## What this task involves
Copy the data below line for line, without changing anything.
***
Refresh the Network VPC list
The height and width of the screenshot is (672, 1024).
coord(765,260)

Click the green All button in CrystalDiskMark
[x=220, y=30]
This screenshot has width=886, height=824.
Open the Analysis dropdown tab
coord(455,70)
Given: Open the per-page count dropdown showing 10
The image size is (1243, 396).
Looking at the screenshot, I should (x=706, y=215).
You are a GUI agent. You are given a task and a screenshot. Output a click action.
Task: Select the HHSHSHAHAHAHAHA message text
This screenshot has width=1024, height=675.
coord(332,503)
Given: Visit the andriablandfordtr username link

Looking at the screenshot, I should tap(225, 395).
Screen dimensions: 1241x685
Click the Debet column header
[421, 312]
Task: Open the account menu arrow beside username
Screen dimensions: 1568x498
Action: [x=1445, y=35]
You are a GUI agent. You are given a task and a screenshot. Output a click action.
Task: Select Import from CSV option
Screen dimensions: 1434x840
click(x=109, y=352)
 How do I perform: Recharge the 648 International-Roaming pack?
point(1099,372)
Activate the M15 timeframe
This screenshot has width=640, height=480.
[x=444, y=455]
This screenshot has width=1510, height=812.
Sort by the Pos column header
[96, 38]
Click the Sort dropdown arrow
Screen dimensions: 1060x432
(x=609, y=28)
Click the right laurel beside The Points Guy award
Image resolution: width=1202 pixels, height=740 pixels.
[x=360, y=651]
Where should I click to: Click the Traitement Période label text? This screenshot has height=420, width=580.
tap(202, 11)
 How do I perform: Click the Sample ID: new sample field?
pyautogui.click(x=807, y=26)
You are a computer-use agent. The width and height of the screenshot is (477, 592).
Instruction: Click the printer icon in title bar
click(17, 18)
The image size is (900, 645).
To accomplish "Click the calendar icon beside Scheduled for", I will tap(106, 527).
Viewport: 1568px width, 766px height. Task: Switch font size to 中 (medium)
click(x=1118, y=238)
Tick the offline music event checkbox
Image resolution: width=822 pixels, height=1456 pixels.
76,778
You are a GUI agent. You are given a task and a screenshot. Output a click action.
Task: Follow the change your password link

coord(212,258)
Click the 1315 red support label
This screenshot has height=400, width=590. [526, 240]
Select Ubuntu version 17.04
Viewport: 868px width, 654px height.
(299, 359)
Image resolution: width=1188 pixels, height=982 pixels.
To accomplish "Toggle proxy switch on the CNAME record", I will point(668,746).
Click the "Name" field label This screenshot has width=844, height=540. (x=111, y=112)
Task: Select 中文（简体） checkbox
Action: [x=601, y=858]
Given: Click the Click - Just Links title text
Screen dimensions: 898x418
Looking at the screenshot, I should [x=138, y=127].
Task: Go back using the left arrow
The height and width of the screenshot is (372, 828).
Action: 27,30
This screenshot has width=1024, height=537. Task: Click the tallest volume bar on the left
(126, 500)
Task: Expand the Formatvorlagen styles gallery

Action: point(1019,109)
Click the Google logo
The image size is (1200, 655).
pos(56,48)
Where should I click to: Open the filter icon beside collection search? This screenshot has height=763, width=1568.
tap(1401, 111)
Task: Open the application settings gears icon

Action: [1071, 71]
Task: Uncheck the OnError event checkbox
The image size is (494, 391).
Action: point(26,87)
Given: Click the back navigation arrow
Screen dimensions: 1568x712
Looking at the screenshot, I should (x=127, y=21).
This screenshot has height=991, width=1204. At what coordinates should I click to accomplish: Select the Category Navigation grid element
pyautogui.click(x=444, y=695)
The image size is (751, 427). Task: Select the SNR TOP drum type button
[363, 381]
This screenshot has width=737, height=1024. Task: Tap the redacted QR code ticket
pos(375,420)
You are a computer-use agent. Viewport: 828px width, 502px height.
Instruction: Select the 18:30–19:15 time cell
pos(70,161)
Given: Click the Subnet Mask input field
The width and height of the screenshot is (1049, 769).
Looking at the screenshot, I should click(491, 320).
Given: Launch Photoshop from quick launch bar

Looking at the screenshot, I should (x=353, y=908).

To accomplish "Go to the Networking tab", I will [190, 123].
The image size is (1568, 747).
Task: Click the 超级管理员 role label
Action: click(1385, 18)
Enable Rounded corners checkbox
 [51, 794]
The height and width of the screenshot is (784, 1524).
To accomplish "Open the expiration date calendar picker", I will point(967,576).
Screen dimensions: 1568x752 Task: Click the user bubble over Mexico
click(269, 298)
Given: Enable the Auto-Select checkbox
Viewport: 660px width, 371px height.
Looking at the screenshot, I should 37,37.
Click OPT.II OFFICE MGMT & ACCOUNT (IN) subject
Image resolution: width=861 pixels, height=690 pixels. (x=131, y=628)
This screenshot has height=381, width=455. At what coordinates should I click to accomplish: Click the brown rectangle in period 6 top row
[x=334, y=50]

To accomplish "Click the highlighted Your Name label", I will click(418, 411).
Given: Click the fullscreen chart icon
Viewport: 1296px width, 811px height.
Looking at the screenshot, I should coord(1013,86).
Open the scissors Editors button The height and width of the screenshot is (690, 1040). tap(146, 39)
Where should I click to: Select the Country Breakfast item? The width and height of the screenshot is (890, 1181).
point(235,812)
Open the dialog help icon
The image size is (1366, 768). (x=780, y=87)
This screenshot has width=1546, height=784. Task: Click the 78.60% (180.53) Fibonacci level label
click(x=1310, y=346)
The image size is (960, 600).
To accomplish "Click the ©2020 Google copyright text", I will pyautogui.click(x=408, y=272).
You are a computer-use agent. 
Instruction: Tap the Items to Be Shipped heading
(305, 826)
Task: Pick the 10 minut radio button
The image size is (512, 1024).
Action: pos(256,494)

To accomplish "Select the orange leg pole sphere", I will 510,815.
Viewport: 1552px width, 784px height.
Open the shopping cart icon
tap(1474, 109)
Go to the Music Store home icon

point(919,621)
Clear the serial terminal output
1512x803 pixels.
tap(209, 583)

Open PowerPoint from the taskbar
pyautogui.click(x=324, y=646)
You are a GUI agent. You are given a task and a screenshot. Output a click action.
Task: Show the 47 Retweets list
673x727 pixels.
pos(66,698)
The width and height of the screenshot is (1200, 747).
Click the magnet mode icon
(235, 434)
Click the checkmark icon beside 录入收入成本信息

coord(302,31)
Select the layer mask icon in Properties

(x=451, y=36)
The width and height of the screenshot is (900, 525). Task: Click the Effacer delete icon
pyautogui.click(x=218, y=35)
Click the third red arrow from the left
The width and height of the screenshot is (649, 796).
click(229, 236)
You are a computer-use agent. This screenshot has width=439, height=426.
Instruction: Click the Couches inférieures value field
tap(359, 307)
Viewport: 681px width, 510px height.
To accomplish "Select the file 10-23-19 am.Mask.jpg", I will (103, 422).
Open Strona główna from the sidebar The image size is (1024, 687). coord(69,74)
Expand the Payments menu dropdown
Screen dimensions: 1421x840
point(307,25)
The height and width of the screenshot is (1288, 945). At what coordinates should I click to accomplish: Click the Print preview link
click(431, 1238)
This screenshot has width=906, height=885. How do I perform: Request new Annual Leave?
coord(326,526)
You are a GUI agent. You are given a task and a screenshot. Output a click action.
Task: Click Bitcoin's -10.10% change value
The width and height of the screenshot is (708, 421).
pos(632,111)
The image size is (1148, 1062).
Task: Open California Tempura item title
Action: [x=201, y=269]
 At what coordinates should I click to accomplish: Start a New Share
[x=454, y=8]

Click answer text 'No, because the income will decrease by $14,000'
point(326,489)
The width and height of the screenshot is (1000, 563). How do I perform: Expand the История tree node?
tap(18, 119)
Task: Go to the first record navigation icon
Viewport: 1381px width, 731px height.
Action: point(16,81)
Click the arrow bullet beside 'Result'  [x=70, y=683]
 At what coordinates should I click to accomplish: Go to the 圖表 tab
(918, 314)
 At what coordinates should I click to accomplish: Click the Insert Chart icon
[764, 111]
***
## Result of this exercise
Refresh the Network VPC list
The height and width of the screenshot is (672, 1024).
coord(765,260)

Click the green All button in CrystalDiskMark
[x=220, y=30]
This screenshot has width=886, height=824.
Open the Analysis dropdown tab
coord(455,70)
Given: Open the per-page count dropdown showing 10
The image size is (1243, 396).
Looking at the screenshot, I should (x=706, y=215).
You are a GUI agent. You are given a task and a screenshot. Output a click action.
Task: Select the HHSHSHAHAHAHAHA message text
This screenshot has width=1024, height=675.
coord(332,503)
Given: Visit the andriablandfordtr username link

Looking at the screenshot, I should tap(225, 395).
Screen dimensions: 1241x685
Click the Debet column header
[421, 312]
Task: Open the account menu arrow beside username
Screen dimensions: 1568x498
Action: [x=1445, y=35]
You are a GUI agent. You are given a task and a screenshot. Output a click action.
Task: Select Import from CSV option
Screen dimensions: 1434x840
click(x=109, y=352)
 How do I perform: Recharge the 648 International-Roaming pack?
point(1099,372)
Activate the M15 timeframe
This screenshot has width=640, height=480.
[x=444, y=455]
This screenshot has width=1510, height=812.
Sort by the Pos column header
[96, 38]
Click the Sort dropdown arrow
Screen dimensions: 1060x432
(x=609, y=28)
Click the right laurel beside The Points Guy award
Image resolution: width=1202 pixels, height=740 pixels.
[x=360, y=651]
Where should I click to: Click the Traitement Période label text? This screenshot has height=420, width=580.
tap(202, 11)
 How do I perform: Click the Sample ID: new sample field?
pyautogui.click(x=807, y=26)
You are a computer-use agent. The width and height of the screenshot is (477, 592).
Instruction: Click the printer icon in title bar
click(17, 18)
The image size is (900, 645).
To accomplish "Click the calendar icon beside Scheduled for", I will tap(106, 527).
Viewport: 1568px width, 766px height. Task: Switch font size to 中 (medium)
click(x=1118, y=238)
Tick the offline music event checkbox
Image resolution: width=822 pixels, height=1456 pixels.
76,778
You are a GUI agent. You are given a task and a screenshot. Output a click action.
Task: Follow the change your password link

coord(212,258)
Click the 1315 red support label
This screenshot has height=400, width=590. [526, 240]
Select Ubuntu version 17.04
Viewport: 868px width, 654px height.
(299, 359)
Image resolution: width=1188 pixels, height=982 pixels.
To accomplish "Toggle proxy switch on the CNAME record", I will point(668,746).
Click the "Name" field label This screenshot has width=844, height=540. (x=111, y=112)
Task: Select 中文（简体） checkbox
Action: [x=601, y=858]
Given: Click the Click - Just Links title text
Screen dimensions: 898x418
Looking at the screenshot, I should [x=138, y=127].
Task: Go back using the left arrow
The height and width of the screenshot is (372, 828).
Action: 27,30
This screenshot has width=1024, height=537. Task: Click the tallest volume bar on the left
(126, 500)
Task: Expand the Formatvorlagen styles gallery

Action: point(1019,109)
Click the Google logo
The image size is (1200, 655).
pos(56,48)
Where should I click to: Open the filter icon beside collection search? This screenshot has height=763, width=1568.
tap(1401, 111)
Task: Open the application settings gears icon

Action: [1071, 71]
Task: Uncheck the OnError event checkbox
The image size is (494, 391).
Action: point(26,87)
Given: Click the back navigation arrow
Screen dimensions: 1568x712
Looking at the screenshot, I should (x=127, y=21).
This screenshot has height=991, width=1204. At what coordinates should I click to accomplish: Select the Category Navigation grid element
pyautogui.click(x=444, y=695)
The image size is (751, 427). Task: Select the SNR TOP drum type button
[363, 381]
This screenshot has width=737, height=1024. Task: Tap the redacted QR code ticket
pos(375,420)
You are a computer-use agent. Viewport: 828px width, 502px height.
Instruction: Select the 18:30–19:15 time cell
pos(70,161)
Given: Click the Subnet Mask input field
The width and height of the screenshot is (1049, 769).
Looking at the screenshot, I should click(491, 320).
Given: Launch Photoshop from quick launch bar

Looking at the screenshot, I should (x=353, y=908).

To accomplish "Go to the Networking tab", I will [190, 123].
The image size is (1568, 747).
Task: Click the 超级管理员 role label
Action: click(1385, 18)
Enable Rounded corners checkbox
 [51, 794]
The height and width of the screenshot is (784, 1524).
To accomplish "Open the expiration date calendar picker", I will point(967,576).
Screen dimensions: 1568x752 Task: Click the user bubble over Mexico
click(269, 298)
Given: Enable the Auto-Select checkbox
Viewport: 660px width, 371px height.
Looking at the screenshot, I should 37,37.
Click OPT.II OFFICE MGMT & ACCOUNT (IN) subject
Image resolution: width=861 pixels, height=690 pixels. (x=131, y=628)
This screenshot has height=381, width=455. At what coordinates should I click to accomplish: Click the brown rectangle in period 6 top row
[x=334, y=50]

To accomplish "Click the highlighted Your Name label", I will click(418, 411).
Given: Click the fullscreen chart icon
Viewport: 1296px width, 811px height.
Looking at the screenshot, I should coord(1013,86).
Open the scissors Editors button The height and width of the screenshot is (690, 1040). tap(146, 39)
Where should I click to: Select the Country Breakfast item? The width and height of the screenshot is (890, 1181).
point(235,812)
Open the dialog help icon
The image size is (1366, 768). (x=780, y=87)
This screenshot has width=1546, height=784. Task: Click the 78.60% (180.53) Fibonacci level label
click(x=1310, y=346)
The image size is (960, 600).
To accomplish "Click the ©2020 Google copyright text", I will pyautogui.click(x=408, y=272).
You are a computer-use agent. 
Instruction: Tap the Items to Be Shipped heading
(305, 826)
Task: Pick the 10 minut radio button
The image size is (512, 1024).
Action: pos(256,494)

To accomplish "Select the orange leg pole sphere", I will 510,815.
Viewport: 1552px width, 784px height.
Open the shopping cart icon
tap(1474, 109)
Go to the Music Store home icon

point(919,621)
Clear the serial terminal output
1512x803 pixels.
tap(209, 583)

Open PowerPoint from the taskbar
pyautogui.click(x=324, y=646)
You are a GUI agent. You are given a task and a screenshot. Output a click action.
Task: Show the 47 Retweets list
673x727 pixels.
pos(66,698)
The width and height of the screenshot is (1200, 747).
Click the magnet mode icon
(235, 434)
Click the checkmark icon beside 录入收入成本信息

coord(302,31)
Select the layer mask icon in Properties

(x=451, y=36)
The width and height of the screenshot is (900, 525). Task: Click the Effacer delete icon
pyautogui.click(x=218, y=35)
Click the third red arrow from the left
The width and height of the screenshot is (649, 796).
click(229, 236)
You are a computer-use agent. This screenshot has width=439, height=426.
Instruction: Click the Couches inférieures value field
tap(359, 307)
Viewport: 681px width, 510px height.
To accomplish "Select the file 10-23-19 am.Mask.jpg", I will (103, 422).
Open Strona główna from the sidebar The image size is (1024, 687). coord(69,74)
Expand the Payments menu dropdown
Screen dimensions: 1421x840
point(307,25)
The height and width of the screenshot is (1288, 945). At what coordinates should I click to accomplish: Click the Print preview link
click(431, 1238)
This screenshot has width=906, height=885. How do I perform: Request new Annual Leave?
coord(326,526)
You are a GUI agent. You are given a task and a screenshot. Output a click action.
Task: Click Bitcoin's -10.10% change value
The width and height of the screenshot is (708, 421).
pos(632,111)
The image size is (1148, 1062).
Task: Open California Tempura item title
Action: [x=201, y=269]
 At what coordinates should I click to accomplish: Start a New Share
[x=454, y=8]

Click answer text 'No, because the income will decrease by $14,000'
point(326,489)
The width and height of the screenshot is (1000, 563). How do I perform: Expand the История tree node?
tap(18, 119)
Task: Go to the first record navigation icon
Viewport: 1381px width, 731px height.
Action: point(16,81)
Click the arrow bullet beside 'Result'  [x=70, y=683]
 At what coordinates should I click to accomplish: Go to the 圖表 tab
(918, 314)
 At what coordinates should I click to accomplish: Click the Insert Chart icon
[764, 111]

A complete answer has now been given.